- [WORK TO BE COMPLETED] Reproduce exactly, from the data that follows, the line with "You are a GUI", the line with "Task: Open the Others hamburger menu icon", and every line that lies between them.

- [RECORDS TO PROCESS]
================================
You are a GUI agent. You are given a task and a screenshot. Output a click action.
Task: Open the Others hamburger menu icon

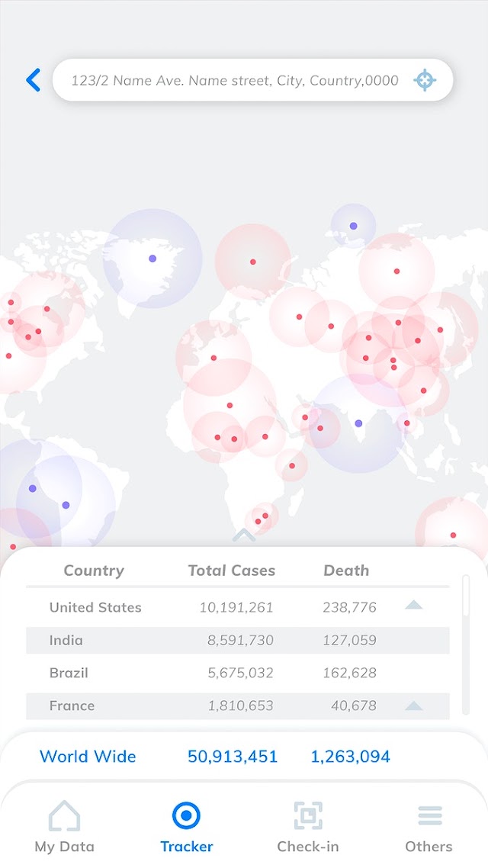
================================
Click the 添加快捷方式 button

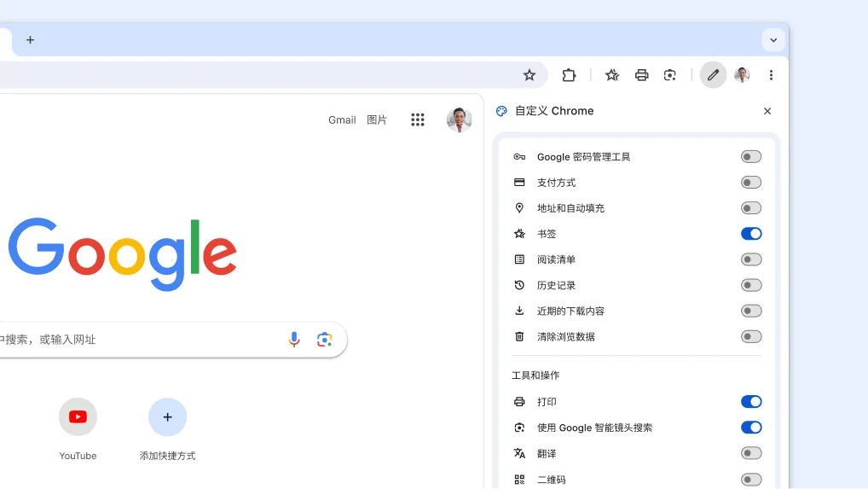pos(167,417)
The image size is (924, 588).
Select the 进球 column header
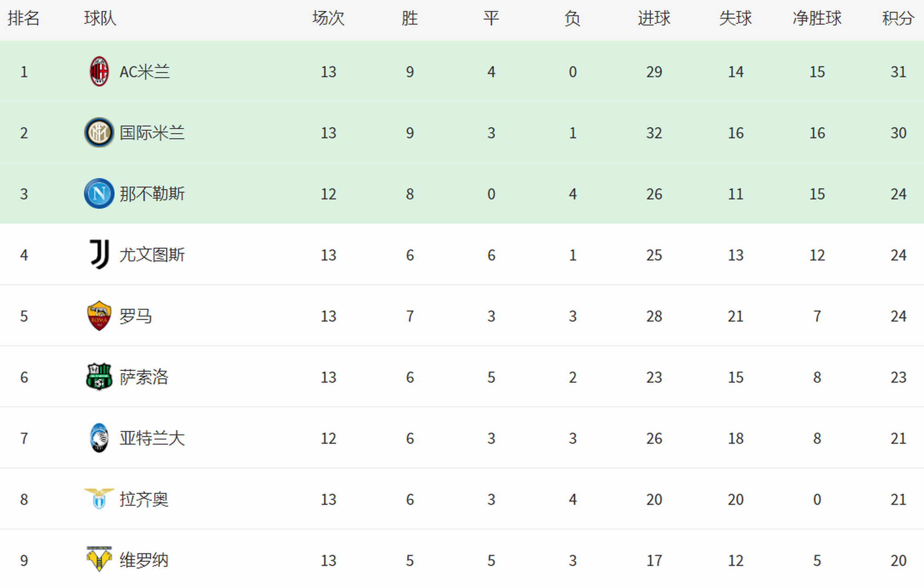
================================
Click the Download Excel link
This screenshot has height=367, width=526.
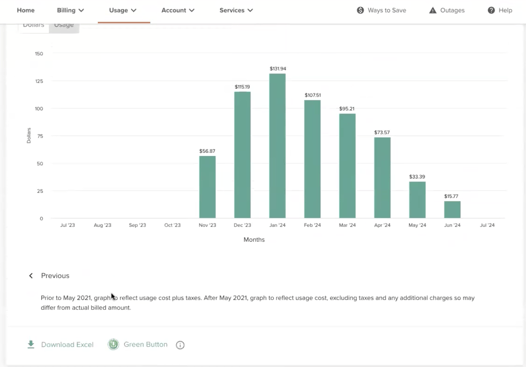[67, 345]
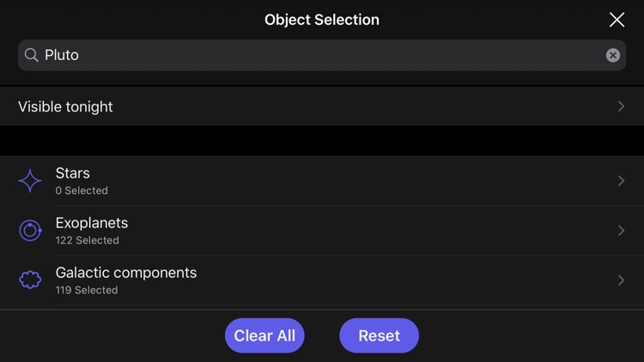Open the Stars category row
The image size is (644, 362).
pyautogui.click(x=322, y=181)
================================
- [EXERCISE SOLUTION]
You are a GUI agent. You are given a task and a screenshot. Output a click action.
Task: Open the Others hamburger menu icon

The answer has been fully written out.